06 Aug 2019

The Gambrinus artists: Gaetano Capone

by Simona Vitagliano

In the second room of the Gran Caffè Gambrinus, along with other period paintings, it is possible to admire a canvas by Gaetano Capone called “Sommozzatori” which depicts a classic maritime scene, where the water appears so realistic – in those pastel colors – that it is to wonder where art ends and reality begins.

But who was this painter and what was his story?

A maiorese son of art

Gaetano Capone was born in 1845 in Maiori (which dedicated his waterfront to him) by Luigi, a figurinist painter from the same town.

During his life he was a pupil, at the Neapolitan Institute of Fine Arts, of Tommaso De Vivo, another painter active above all in the Neapolitan, and, at the Academy of San Luca in Rome, by Cesare Fracassini, until he became the greatest exponent of the so-called “Painters of Maiori” (also called “Costaioli”), bearers of a veritable independent pictorial current.

He began his career in the profession with Fracassini in 1864, participating as a helper in the realization of the frescoes in the central nave of the Basilica of San Lorenzo outside the walls; unfortunately, however, the master died very young, at the age of only 30, due to a typhoid fever, for which Capone was forced to return to Naples to continue his studies. It will be right here that he will meet Domenico Morelli and Filippo Palizzi, the masters from whom his painting will acquire that very particular verism mold that is well known also in the painting hosted at the Gambrinus.

Returning to Maiori, he began to put into practice all that he had learned thanks to the Neapolitan School and his style was definitively consecrated with the National Exposition of Naples, an important link that put him in contact with the general public. Over the years he has participated in many national events and exhibitions, including those in Rome, Palermo and Venice.

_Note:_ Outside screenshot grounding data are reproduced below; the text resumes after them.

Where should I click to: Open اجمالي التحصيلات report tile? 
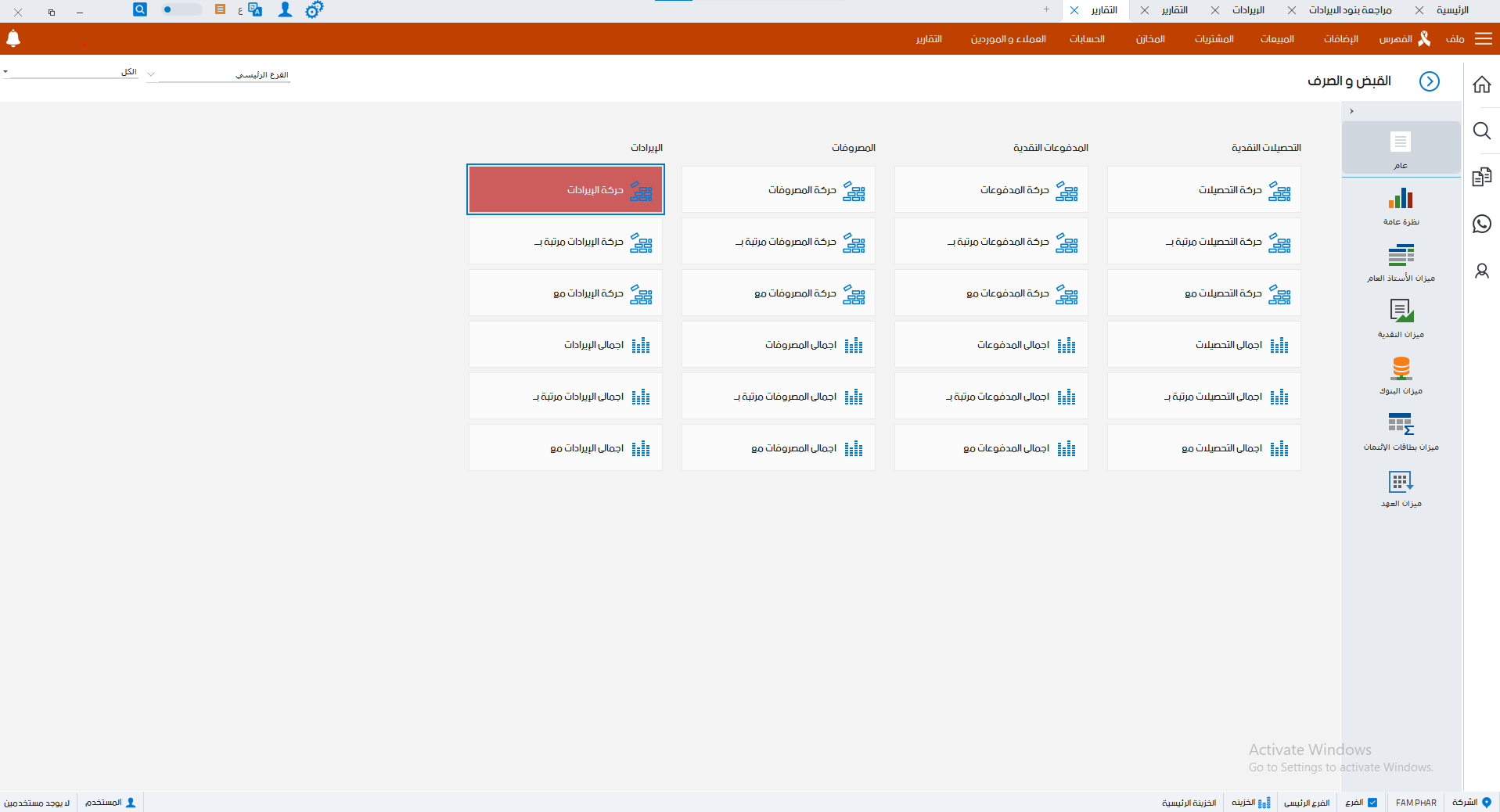coord(1203,345)
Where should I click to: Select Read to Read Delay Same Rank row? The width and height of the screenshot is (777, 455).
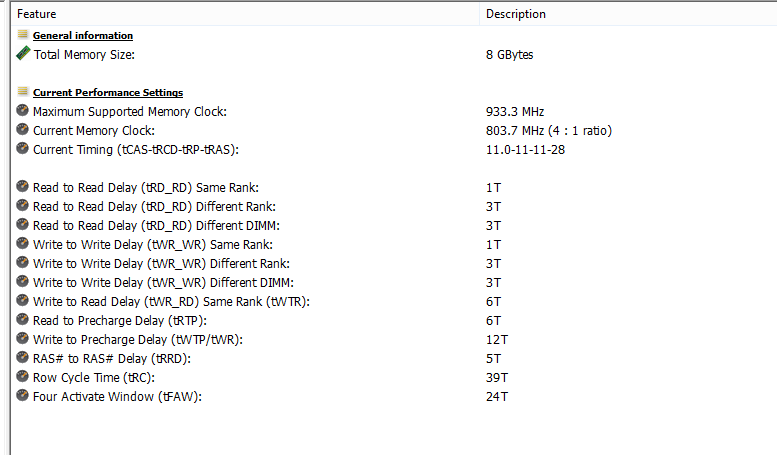point(394,188)
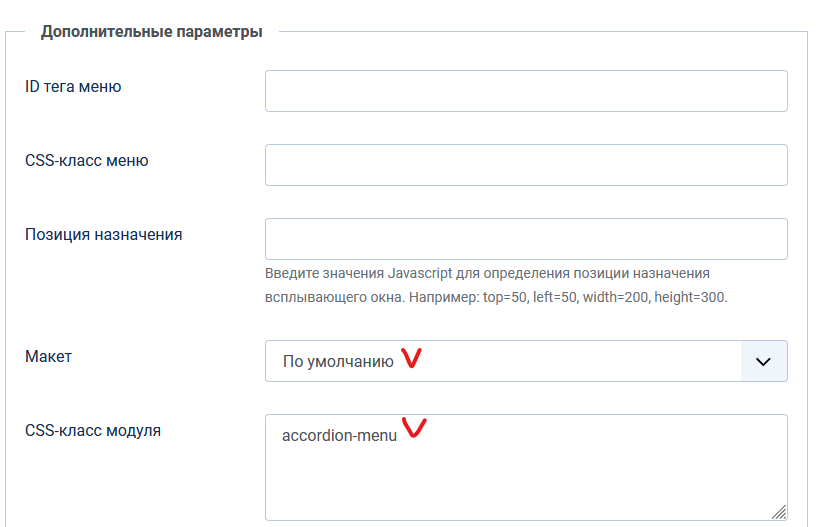Click the red checkmark next to accordion-menu
Image resolution: width=817 pixels, height=527 pixels.
tap(413, 431)
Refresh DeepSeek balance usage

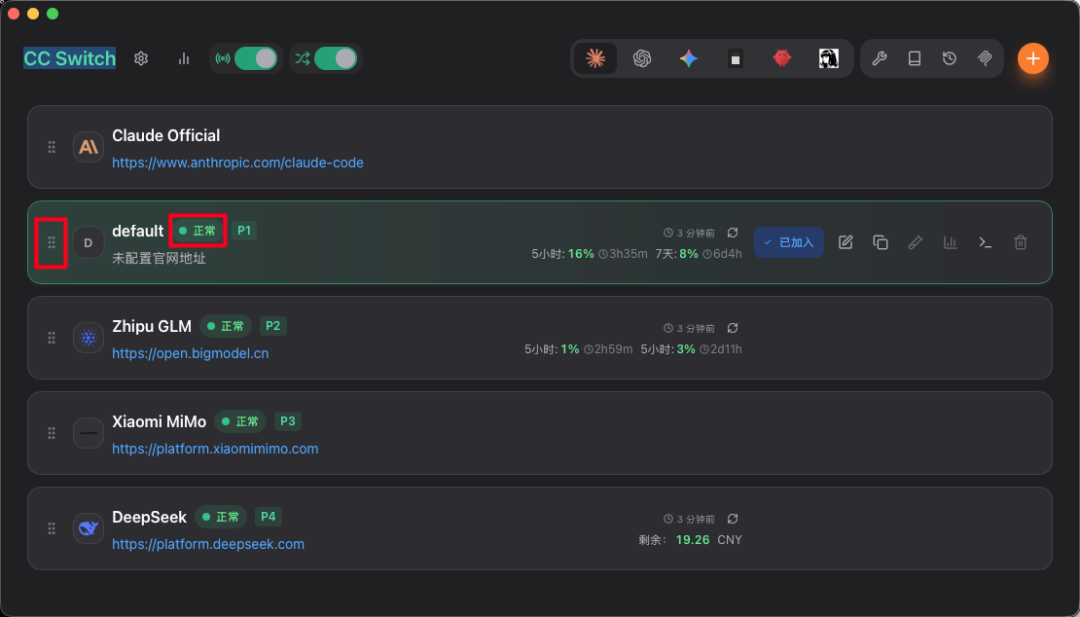[x=733, y=519]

His specialties were different, starting from popular everyday life and coming to the marine and landscape scenes that fueled his imagination and his brushes for much of his business: before he died in his hometown in 1924, at the age of well 79 years, in fact, he also dedicated himself to watercolor to share with the world (soon, in fact, his fame became international) the breathtaking views of Amalfi to which he was so attached.

Today, we find some of his murals in the room used as a magistrate’s court of the Church of the Holy Rosary in Maiori (1895), as well as some paintings in the Church of S. Maria a Mare, while other works are preserved in the territorial Abbey of the Holy Trinity of Cava de ‘Tirreni and in the churches of San Quirico in Fisciano and of the Madonna dell’Assunta in Casal Velino.